Following up from my Friday column on the macro factors driving the huge jump in dry bulk shipping rates, today I'll focus on the micro. One quick macro note, though. The benchmark Baltic Dry Index did break its 12-day winning streak in today's London afternoon fixing, posting a small decline to 1240.

Perspective is important, so here are today's rates for the three major bulk shipping classes expressed in dollars with 11/21/2016 presented vs. 11/21/2015, from dryships.com.

Capesize: $18,363 vs. $5,967

Panamax: $11,063 vs. $3,683

Supramax $8,727 vs. $4,902

So, those eye-popping year-on-year gains are what has driven broad media sector interest. Still, I would note that this is the eleventh column I have written on shipping for Real Money in the last six months, so it's only the mainstream financial media that was ignoring dry bulk's amazing renaissance.

Thanks to all of the Real Money readers who have been contacting me as the story has unfolded. As always, I appreciate the interest. In the last week, that interest has taken the form of many queries regarding DryShips (DRYS) , a stock I haven't owned since sometime in 2008 and haven't thought about much in the subsequent eight years.

DryShips shares went from a closing price of $5.10 on Nov. 9 to an intraday high on Nov. 17 of $97.99. The catalyst was an announcement on the 17th that DRYS had received $20 million in proceeds from issuance of preferred stock to BVI-domiciled Kalani Investments.

Don't forget, however, that DRYS is in default now. In fact, the company noted in its Nov. 9 press release "three of (our) bank facilities have matured and the Company has not made the final balloon installment(s)."

This morning DryShips, announced an agreement with one its lenders on a 50% haircut and maybe the other banks will agree to the same terms. If they don't, bankruptcy is the most likely option, and common equity would be worthless.

So, if you are experienced in distressed situations and can handle extraordinary volatility -- DRYS shares are down 8% today -- DryShips might be worth a look. It's way too hot for me to handle, though, so unfortunately I can't be of any help to you on that name.

Shares of my Real Money Best Idea, Navios Maritime (NM) , haven't been quite as volatile as DRYS, but it's also been a wild ride these past two weeks. Perhaps it's time for a reality check, and there is no better reality check for a company -- large or small -- than earnings. NM reports before the bell tomorrow morning.

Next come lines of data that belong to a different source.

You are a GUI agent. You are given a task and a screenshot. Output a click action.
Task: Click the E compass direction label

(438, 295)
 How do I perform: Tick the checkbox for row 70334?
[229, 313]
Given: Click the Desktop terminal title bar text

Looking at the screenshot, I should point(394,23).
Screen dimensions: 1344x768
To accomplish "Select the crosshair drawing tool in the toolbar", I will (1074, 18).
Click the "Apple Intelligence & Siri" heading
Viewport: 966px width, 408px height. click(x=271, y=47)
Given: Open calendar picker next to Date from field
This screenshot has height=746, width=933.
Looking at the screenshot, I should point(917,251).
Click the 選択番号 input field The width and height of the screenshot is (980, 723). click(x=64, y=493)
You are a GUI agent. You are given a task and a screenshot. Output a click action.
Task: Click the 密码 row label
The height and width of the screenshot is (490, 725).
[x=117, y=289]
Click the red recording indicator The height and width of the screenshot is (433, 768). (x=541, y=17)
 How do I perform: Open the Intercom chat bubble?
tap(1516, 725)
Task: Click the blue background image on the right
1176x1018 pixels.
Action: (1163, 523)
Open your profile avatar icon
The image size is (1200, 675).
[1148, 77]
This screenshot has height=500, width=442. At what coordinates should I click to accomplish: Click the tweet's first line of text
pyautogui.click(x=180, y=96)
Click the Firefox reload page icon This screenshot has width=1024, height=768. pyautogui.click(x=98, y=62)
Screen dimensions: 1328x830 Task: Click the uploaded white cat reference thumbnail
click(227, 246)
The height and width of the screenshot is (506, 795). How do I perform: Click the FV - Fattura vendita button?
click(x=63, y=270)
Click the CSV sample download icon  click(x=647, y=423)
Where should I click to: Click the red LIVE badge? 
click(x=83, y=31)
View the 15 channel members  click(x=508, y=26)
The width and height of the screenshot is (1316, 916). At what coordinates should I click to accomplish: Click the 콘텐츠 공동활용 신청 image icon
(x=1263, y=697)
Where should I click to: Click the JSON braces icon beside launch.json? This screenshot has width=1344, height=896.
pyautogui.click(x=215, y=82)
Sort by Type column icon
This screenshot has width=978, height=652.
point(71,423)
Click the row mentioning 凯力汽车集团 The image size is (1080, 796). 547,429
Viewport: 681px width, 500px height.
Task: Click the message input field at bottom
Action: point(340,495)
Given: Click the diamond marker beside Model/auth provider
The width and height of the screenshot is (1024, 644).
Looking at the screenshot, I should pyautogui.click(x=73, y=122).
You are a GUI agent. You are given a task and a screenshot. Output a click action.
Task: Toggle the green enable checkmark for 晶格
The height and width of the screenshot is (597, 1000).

Here's what to watch for in tomorrow's earnings report:

Fidelity's daily research compendium shows a consensus loss per share estimate for NM's third-quarter 2016 of $0.26. NM has posted negative net income for the past 10 quarters and I don't think a couple pennies in either direction will matter to the market.

Analysts will be more focused on the company's cash flows in the third quarter (and prospects for the fourth) than earnings, but remember the source. According to that same Fidelity cheat sheet, six of the nine research firms that follow NM have a sell or underperform, rating.

Man, have they been wrong. NM is up nearly 70% in the past two weeks alone, and several times that much if one goes back to February, or even only as far back as May. So, I'm going to be grinding the NM numbers (the slide presentation attached to its earning presentation is especially helpful,) but excuse me if I am not waiting with bated breath for the "first read" on its figures from an analyst cabal that has been so wrong on NM overall.

The Navios Group features so many moving parts that some forget that the company owns 64% of a large and growing logistics business in the Hidrovia region of South America. That business was seemingly dealt a crushing blow when Brazilian giant Vale (VALE) decided in April to pull out of a take-or-pay contract for a grain terminal NM has been constructing in Uruguay. Navios has invested $142 million in the facility and the loss of the major customer in the region was another factor -- along with depressed dry bulk freight rates -- crushing NM shares in the summer.

NM is challenging Vale's move in a binding arbitration process currently under way in London. If there is any hint in tomorrow's conference call of a move toward a resolution that would benefit NM, which would be a major, major plus for the stock.